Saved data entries

####################

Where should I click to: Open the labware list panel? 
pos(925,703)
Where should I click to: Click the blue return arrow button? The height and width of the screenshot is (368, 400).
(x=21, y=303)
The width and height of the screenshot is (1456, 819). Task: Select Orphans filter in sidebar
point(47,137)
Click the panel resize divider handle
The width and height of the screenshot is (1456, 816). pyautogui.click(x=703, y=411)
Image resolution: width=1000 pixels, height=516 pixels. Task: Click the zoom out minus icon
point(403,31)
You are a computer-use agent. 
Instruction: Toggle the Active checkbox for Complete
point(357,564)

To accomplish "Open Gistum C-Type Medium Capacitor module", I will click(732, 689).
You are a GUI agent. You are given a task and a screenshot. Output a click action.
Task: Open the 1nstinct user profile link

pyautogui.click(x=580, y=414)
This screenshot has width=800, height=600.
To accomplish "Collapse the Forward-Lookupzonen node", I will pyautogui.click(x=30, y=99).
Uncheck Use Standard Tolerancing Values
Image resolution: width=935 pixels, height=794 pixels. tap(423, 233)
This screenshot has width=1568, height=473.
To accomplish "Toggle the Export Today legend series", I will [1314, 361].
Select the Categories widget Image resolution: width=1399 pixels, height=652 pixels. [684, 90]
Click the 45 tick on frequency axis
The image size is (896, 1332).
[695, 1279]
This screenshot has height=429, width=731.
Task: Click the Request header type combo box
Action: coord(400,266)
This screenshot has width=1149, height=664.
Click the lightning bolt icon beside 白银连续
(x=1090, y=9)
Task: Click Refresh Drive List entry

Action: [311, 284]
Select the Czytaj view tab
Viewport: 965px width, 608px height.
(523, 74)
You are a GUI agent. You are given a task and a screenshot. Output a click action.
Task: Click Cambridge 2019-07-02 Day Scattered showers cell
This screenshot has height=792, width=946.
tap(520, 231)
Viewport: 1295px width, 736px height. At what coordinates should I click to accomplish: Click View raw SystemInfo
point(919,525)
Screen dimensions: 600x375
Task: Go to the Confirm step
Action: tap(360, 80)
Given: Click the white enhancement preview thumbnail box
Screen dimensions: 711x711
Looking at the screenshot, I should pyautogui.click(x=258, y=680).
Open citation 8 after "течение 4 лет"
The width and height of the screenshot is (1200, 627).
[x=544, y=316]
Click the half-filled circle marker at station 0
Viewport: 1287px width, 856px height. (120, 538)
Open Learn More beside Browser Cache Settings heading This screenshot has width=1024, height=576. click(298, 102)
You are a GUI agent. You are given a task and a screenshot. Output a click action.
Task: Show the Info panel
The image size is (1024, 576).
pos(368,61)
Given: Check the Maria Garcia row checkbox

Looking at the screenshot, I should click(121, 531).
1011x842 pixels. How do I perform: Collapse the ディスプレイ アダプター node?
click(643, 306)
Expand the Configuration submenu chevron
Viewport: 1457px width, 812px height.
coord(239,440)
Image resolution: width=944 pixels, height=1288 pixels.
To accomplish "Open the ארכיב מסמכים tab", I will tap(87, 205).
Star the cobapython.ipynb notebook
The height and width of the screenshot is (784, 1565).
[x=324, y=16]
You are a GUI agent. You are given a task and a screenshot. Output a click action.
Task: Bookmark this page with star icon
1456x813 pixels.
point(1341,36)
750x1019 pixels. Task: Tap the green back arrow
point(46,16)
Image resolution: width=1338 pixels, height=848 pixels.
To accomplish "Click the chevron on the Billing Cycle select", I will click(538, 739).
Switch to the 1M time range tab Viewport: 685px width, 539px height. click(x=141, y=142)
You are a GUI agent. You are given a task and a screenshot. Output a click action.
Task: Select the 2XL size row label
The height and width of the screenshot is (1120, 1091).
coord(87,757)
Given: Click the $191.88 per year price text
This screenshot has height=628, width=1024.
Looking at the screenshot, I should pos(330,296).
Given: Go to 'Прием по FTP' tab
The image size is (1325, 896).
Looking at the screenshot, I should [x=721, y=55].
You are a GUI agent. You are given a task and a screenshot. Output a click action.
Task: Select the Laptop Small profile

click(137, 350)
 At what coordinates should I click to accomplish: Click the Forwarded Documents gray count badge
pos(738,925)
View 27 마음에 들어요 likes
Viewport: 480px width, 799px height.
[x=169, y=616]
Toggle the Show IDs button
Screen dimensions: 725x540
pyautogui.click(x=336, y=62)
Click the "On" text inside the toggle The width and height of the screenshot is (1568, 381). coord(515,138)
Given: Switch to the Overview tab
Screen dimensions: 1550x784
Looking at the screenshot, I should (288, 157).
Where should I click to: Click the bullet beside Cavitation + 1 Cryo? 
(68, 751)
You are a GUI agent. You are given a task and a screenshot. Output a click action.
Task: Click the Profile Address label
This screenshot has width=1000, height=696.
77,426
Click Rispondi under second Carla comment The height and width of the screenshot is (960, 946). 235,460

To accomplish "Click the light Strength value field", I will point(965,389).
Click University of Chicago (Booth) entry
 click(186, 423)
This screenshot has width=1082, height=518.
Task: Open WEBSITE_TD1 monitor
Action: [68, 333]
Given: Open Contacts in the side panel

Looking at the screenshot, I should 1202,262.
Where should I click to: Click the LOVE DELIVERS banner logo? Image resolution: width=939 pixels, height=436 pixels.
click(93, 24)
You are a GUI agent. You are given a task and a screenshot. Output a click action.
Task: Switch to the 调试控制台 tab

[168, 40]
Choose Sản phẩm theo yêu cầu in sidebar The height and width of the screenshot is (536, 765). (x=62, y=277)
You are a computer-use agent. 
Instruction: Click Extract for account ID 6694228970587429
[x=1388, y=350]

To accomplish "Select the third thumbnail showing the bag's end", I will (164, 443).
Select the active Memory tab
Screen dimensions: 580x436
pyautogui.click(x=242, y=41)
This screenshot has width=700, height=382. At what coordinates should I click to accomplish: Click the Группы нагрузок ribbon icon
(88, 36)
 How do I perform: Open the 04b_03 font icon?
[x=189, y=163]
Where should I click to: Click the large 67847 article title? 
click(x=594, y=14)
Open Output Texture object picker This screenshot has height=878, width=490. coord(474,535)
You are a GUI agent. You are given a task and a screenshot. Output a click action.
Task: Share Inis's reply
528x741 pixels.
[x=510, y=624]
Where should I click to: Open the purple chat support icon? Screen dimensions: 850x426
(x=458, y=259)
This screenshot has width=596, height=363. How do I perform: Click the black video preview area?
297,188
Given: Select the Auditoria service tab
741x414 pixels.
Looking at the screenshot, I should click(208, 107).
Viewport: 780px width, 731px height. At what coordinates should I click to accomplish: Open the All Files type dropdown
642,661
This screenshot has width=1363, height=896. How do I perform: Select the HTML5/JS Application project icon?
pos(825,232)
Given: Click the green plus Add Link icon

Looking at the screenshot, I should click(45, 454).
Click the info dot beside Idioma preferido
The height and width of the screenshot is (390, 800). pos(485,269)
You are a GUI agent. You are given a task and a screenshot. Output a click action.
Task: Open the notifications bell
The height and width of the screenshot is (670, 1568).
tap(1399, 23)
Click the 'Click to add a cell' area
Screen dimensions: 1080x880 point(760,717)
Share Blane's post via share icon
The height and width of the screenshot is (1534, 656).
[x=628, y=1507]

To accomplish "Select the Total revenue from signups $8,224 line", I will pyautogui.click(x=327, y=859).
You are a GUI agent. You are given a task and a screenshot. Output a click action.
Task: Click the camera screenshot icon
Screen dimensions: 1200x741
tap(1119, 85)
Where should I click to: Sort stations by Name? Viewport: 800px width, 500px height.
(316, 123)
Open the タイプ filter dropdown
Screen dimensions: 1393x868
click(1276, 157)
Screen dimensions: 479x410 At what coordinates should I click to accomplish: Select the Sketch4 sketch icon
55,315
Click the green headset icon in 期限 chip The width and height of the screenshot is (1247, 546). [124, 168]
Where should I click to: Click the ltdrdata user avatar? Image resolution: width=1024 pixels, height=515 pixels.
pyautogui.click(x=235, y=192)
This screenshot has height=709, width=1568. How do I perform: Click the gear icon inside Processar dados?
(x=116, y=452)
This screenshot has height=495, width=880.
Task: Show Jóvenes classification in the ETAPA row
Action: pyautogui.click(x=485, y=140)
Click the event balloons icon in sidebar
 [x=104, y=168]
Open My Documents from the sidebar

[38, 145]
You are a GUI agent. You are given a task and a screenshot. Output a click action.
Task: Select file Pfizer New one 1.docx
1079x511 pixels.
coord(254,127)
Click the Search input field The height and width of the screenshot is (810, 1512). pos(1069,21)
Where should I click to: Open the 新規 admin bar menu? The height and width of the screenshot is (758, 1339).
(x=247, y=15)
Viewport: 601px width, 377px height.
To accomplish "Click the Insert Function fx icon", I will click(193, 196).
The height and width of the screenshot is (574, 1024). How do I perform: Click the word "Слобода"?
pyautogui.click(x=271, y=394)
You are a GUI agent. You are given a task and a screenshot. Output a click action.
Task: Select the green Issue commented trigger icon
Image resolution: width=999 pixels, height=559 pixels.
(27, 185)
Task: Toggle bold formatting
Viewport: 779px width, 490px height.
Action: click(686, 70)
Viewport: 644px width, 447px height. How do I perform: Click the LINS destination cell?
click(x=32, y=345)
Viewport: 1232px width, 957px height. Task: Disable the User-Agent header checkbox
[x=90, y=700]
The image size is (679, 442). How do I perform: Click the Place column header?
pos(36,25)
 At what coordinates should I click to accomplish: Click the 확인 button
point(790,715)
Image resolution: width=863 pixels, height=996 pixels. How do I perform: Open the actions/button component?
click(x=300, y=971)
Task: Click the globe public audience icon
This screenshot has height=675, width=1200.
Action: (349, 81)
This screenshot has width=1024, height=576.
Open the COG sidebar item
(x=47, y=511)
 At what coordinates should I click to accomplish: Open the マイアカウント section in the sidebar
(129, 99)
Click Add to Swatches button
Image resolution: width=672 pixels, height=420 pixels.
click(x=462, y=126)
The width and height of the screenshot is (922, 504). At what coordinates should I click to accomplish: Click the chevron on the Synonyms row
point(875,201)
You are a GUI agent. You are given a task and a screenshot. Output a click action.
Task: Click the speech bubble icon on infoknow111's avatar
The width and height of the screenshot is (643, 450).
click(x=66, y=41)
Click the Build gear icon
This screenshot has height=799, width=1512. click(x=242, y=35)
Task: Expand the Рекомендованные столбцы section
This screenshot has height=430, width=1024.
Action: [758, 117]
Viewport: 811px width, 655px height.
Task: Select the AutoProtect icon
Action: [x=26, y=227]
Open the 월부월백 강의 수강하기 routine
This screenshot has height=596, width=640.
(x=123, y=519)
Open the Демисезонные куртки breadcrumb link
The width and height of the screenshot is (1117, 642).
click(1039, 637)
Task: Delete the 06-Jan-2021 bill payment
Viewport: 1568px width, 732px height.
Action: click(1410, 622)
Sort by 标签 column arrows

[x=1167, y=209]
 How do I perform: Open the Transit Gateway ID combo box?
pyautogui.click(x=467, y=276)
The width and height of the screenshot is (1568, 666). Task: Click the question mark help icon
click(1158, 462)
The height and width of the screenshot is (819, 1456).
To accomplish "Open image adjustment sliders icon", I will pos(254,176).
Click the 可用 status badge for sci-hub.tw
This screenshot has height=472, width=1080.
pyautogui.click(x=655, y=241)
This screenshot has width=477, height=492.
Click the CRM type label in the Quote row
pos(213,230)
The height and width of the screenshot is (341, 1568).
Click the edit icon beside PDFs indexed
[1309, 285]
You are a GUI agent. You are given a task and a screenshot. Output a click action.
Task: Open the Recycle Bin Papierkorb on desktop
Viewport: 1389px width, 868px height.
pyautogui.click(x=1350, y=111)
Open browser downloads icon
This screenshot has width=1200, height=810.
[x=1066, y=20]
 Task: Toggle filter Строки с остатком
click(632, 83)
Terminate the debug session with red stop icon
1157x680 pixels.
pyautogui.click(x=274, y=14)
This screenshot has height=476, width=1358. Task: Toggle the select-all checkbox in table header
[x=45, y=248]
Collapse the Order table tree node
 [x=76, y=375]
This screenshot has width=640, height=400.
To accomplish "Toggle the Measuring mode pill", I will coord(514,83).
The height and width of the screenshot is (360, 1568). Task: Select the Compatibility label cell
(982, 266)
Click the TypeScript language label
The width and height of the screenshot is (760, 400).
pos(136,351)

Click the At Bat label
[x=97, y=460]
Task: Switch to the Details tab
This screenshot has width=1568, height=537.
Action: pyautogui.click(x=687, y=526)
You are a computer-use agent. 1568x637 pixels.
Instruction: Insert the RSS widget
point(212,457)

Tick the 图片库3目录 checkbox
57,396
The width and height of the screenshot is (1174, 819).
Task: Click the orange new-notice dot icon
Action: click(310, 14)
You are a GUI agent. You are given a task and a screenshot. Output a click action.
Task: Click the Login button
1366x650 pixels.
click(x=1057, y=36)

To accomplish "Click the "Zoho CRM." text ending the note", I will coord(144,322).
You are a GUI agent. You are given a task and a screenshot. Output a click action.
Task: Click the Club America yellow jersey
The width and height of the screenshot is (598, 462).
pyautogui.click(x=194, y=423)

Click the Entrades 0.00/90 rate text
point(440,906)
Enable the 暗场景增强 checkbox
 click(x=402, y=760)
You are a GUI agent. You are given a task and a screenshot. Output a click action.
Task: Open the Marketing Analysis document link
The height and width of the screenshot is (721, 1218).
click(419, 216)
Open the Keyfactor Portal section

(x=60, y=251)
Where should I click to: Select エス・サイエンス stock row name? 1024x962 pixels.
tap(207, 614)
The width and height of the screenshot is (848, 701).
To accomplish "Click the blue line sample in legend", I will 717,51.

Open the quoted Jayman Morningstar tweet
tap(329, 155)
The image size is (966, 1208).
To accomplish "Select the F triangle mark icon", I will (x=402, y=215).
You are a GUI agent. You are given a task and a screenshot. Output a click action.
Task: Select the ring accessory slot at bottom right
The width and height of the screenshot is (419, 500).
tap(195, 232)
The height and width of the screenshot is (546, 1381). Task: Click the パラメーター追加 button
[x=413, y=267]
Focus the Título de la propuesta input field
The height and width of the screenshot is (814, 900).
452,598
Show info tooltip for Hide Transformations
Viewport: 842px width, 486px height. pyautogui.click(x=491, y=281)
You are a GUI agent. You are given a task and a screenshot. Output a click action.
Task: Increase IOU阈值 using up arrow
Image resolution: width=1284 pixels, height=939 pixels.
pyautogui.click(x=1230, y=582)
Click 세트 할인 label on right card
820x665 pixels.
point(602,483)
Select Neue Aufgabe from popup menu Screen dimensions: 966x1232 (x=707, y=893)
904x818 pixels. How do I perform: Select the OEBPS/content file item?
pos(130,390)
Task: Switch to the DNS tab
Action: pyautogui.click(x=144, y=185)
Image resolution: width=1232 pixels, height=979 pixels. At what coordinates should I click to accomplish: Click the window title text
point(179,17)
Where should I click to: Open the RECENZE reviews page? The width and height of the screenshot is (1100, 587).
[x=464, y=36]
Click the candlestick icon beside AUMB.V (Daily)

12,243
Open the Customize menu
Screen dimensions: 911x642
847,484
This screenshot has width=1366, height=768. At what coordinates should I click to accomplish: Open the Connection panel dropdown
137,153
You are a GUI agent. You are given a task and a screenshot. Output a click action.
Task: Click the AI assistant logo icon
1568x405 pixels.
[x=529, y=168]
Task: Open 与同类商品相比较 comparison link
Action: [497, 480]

####################

Going through the data, tally the lines containing "legend" and report only the result.

2